Ключевые слова естественных языков сами дают подсказку и символическое указание на решение глубинных философских вопросов. Во-первых, фундаментальной проблемы, сформулированной еще в рамках традиционной и классической парадигмы философии языка – вопроса о соотношении языка и мышления, слова и мысли, слова и духа. Язык сам является свидетелем тесной связи этих понятий в древнейших словах, нередко со слитными синкретическими значениями: «говорить, спрашивать, отвечать», «сообщать, знать, понимать, думать», «сказанное, речь, слово». Во многих языках мира слова со значениями «говорить» и «думать» восходят к общему корню [3, с.273]. Так, древняя индоевропейская традиция отождествляет способность ‘говорения’, ‘дара речи’ с ‘разумностью’. «Такое заключение можно вывести из факта этимологической соотнесенности в разных индоевропейских диалектах лексемы со значением ‘говорить’ и лексем со значением ‘думать’, ‘мыслить’, ‘помнить’: ср. хет. mem(m)a- ‘говорить’, memiia- ‘слово’, ‘дело’, ‘настроение’, ‘состояние души’… др.-рус. менити ‘говорить’, лит. minti ‘звать’, ‘именовать’, ‘отгадывать’, латыш. minet ‘упомянуть’, ‘назвать’, соотносимое этимологически с др.-инд. manyate ‘думает, греч. μιμνησχω -вспоминаю’, ‘обращаюсь мыслями’, μέμονα – ‘имею побуждение, желание’» [4, с.473]. Из готского слова doms «суждение», заимствованного в праславянский язык, произошли и русск. ‘дума’ и болг. ‘дума’ – «слово»; русск. ‘толк’ «признаваемый в чем разум, смысл» и толковать «объяснять смысл, значение; рассуждать, переговариваться, беседовать» [5, с.411-412]. Ср. тж. греч. λογος – «слово», и «смысл, понятие». Как пишет Хайдеггер, «согласно старинной дефиниции мы как раз те существа, которые обладают даром речи и у которых, стало быть, уже есть язык»; «человек есть ζωον λογον εχον «живое существо, обладающее логосом» (греч.), причем логос можно понять и как речь, язык» [6, с.259, 425]. Идея диалектического единства слова и мысли, берущая начало в античной философии, получила последующее развитие в византийском богословии и западной философской традиции, становясь связующим звеном между эпохами в развитии философского знания о языке и человеке.

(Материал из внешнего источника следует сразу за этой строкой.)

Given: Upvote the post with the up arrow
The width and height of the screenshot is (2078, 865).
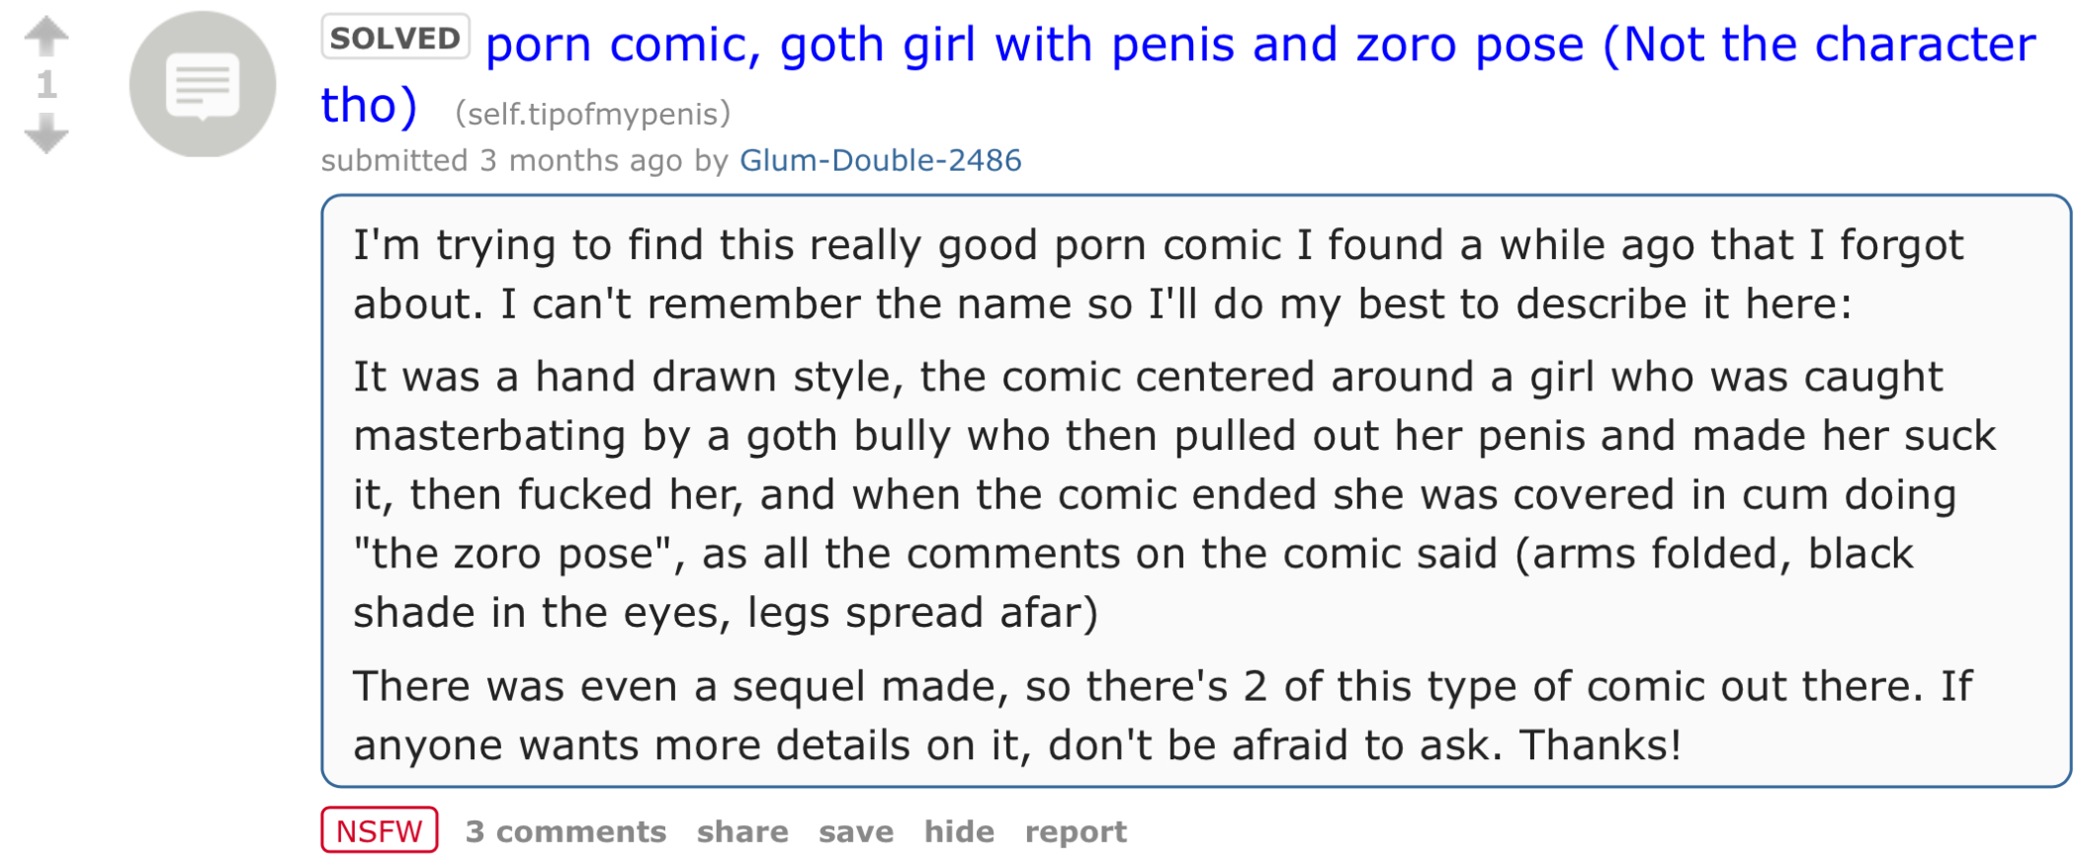Looking at the screenshot, I should (x=45, y=37).
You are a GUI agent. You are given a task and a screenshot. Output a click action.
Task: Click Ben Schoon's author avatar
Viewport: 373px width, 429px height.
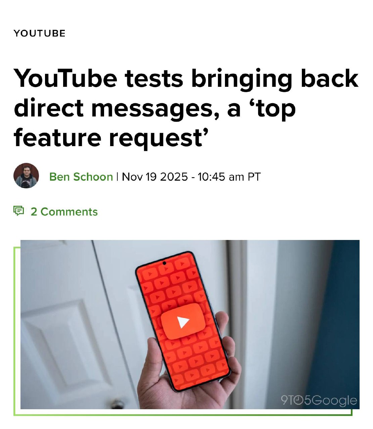(x=26, y=176)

Во-вторых, существует явное указание на семантическую двуплановость слова язык (как «язык» и «народ») в сознании целого ряда этносов, связь языка с родовыми корнями, происхождением народа. Этот древний синкретизм значений известен языкам различных семей: индоевропейским, финно-угорским, языкам Африки. Действительно, на определенном этапе общественного развития присуща тесная взаимосвязь этнического и языкового принципов группировки населения, т.е. язык воспринимается как то, что объединяет народ, что отличает его от других народов.
Учитывая значительный интерес к проблеме соотношения языкового и этнического сознания, разработку целого ряда смежных дисциплин с разнообразными методами и терминологией, следует вспомнить о двух основополагающих традициях, формирующих подходы к данному вопросу – европейской и отечественной.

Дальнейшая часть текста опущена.